Referendum “invisibili”, la sfida per i diritti passa dal silenzio delle urne
Cinque referendum su lavoro, cittadinanza e sicurezza, ma nel Paese regna il silenzio. Il comitato inizia la sensibilizzazione tra la gente.

Gela. Un foglio, una manciata di parole, e una domanda: "Sapete che l’8 e il 9 giugno si vota per cinque referendum?". A farla sono i volontari del comitato cittadino per il Sì, che questa mattina hanno dato il via alla campagna informativa tra i passanti del Lungomare, già affollato con l’arrivo dell’estate.
Non una semplice promozione del voto, ma – come dicono loro – una corsa contro il tempo e contro il silenzio. Perché in pochi, pochissimi, sanno che tra meno di un mese si vota su temi cruciali: tutele contro i licenziamenti illegittimi, limiti ai contratti a termine, sicurezza negli appalti, riduzione per i tempi della cittadinanza. Una consultazione che, sulla carta, potrebbe ridisegnare diritti fondamentali nel mondo del lavoro e non solo.

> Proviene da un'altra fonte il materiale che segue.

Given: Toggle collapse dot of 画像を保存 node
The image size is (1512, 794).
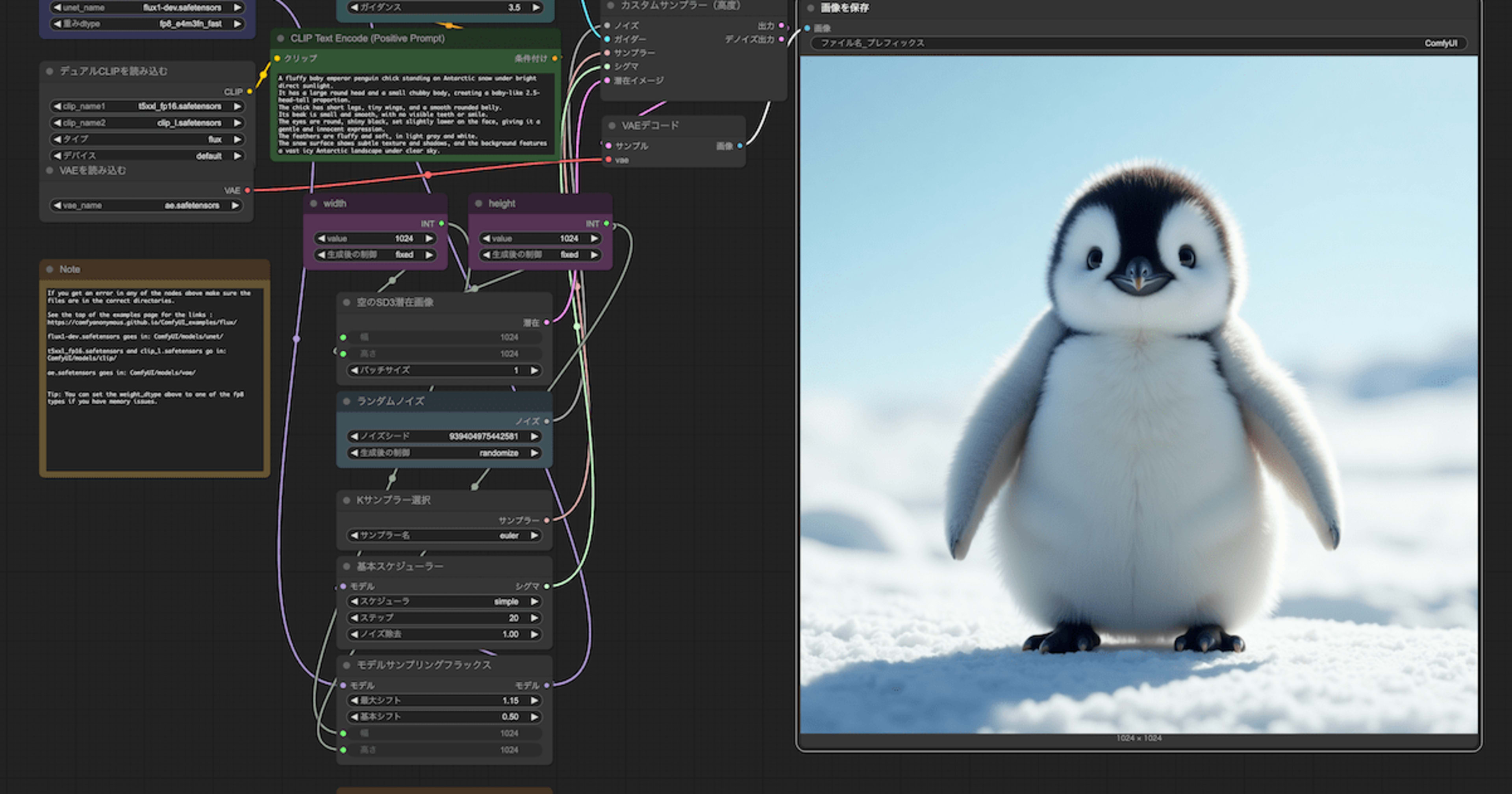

Ma il primo vero ostacolo non è politico. È numerico. Perché i referendum siano validi, devono raggiungere il quorum: almeno il 50% più uno degli aventi diritto deve votare. Ecco perché – denunciano i promotori – non serve nemmeno dire “No”. Basta non andare a votare.
Un’astensione calcolata, organizzata. I principali partiti di governo, con comunicazioni ufficiali e dichiarazioni pubbliche, hanno scelto apertamente la linea del silenzio. Invitano all’assenza.
Una strategia che, secondo i comitati, svuota le urne senza chiuderle. E nel farlo, cancella il dibattito. “Non è il popolo che rifiuta il referendum – denunciano – è il referendum che viene cancellato dal discorso pubblico”.
E allora, in questo scenario di invisibilità e disattenzione costruita, l’unica forma di resistenza, per chi crede ancora nella partecipazione democratica, è proprio andare a votare.
Un voto che, in assenza di informazione, diventa anche testimonianza. Un gesto di presenza, in un Paese in cui, almeno su questi quesiti, rischia di vincere l’assenza.